* [Supplied data]

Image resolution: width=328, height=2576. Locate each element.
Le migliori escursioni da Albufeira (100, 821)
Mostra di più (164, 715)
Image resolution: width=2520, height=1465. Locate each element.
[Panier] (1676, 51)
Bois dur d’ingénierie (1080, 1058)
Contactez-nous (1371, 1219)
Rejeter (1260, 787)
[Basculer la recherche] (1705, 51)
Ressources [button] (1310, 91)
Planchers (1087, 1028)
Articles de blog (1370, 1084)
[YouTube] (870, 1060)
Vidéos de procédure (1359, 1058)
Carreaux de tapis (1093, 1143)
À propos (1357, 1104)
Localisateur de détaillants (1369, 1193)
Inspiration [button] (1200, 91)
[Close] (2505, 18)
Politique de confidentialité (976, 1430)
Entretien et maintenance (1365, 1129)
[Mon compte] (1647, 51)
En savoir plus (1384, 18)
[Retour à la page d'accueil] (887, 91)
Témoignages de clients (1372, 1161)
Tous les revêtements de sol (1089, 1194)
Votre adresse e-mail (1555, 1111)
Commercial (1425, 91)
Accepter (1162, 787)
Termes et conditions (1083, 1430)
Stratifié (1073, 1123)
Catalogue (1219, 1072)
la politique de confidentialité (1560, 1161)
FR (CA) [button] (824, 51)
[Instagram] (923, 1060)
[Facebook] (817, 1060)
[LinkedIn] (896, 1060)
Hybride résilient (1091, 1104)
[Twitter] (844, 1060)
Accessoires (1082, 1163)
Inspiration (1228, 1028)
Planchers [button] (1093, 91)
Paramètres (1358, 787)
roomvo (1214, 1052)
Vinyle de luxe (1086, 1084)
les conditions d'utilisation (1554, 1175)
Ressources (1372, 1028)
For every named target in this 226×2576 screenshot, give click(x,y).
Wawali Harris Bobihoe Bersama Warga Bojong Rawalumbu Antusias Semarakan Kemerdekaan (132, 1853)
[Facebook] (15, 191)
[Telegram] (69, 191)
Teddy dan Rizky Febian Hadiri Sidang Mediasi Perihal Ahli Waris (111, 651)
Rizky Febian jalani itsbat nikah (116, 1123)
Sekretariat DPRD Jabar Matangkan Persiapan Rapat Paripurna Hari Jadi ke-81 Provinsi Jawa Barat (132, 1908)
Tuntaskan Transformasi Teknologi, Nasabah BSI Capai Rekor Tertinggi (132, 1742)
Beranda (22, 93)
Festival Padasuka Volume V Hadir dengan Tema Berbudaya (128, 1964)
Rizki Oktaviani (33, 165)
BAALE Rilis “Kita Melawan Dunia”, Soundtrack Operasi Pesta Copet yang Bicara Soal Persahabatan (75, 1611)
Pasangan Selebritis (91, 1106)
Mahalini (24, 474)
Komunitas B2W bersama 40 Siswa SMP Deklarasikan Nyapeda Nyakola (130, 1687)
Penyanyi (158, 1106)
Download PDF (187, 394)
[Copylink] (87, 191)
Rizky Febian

* [Goal of the exercise] Given the records above, reproduce precisely and only the lines between the line holding "Commercial (1425, 91)" and the line holding "Inspiration (1228, 1028)", inclusive.

* [Output for this task]
Commercial (1425, 91)
Accepter (1162, 787)
Termes et conditions (1083, 1430)
Stratifié (1073, 1123)
Catalogue (1219, 1072)
la politique de confidentialité (1560, 1161)
FR (CA) [button] (824, 51)
[Instagram] (923, 1060)
[Facebook] (817, 1060)
[LinkedIn] (896, 1060)
Hybride résilient (1091, 1104)
[Twitter] (844, 1060)
Accessoires (1082, 1163)
Inspiration (1228, 1028)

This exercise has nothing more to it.